## PROBLEM REQUIREMENTS
Output the entries in full and verbatim, pictures omitted.

*** Opening DATA TO PROCESS ***

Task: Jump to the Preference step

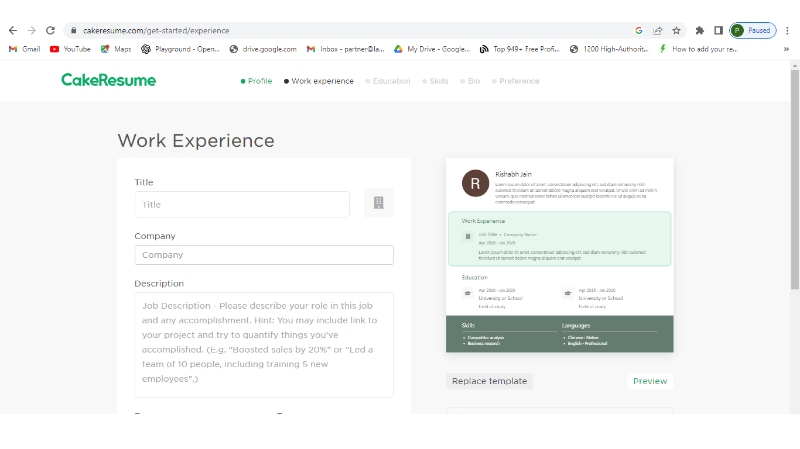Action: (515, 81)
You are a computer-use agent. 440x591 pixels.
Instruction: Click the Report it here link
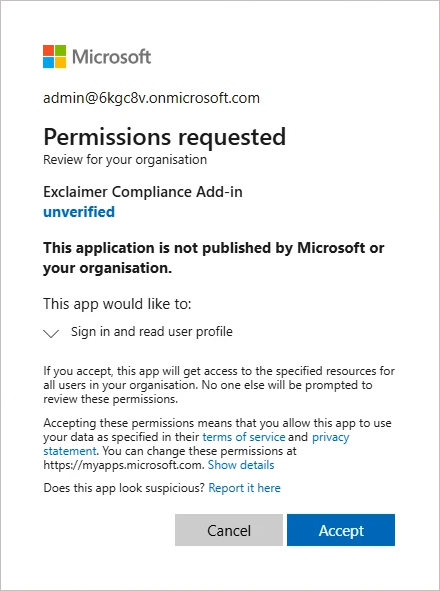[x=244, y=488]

*** Closing DATA TO PROCESS ***

## EXERCISE RESULT
Task: Jump to the Preference step

Action: (515, 81)
You are a computer-use agent. 440x591 pixels.
Instruction: Click the Report it here link
[x=244, y=488]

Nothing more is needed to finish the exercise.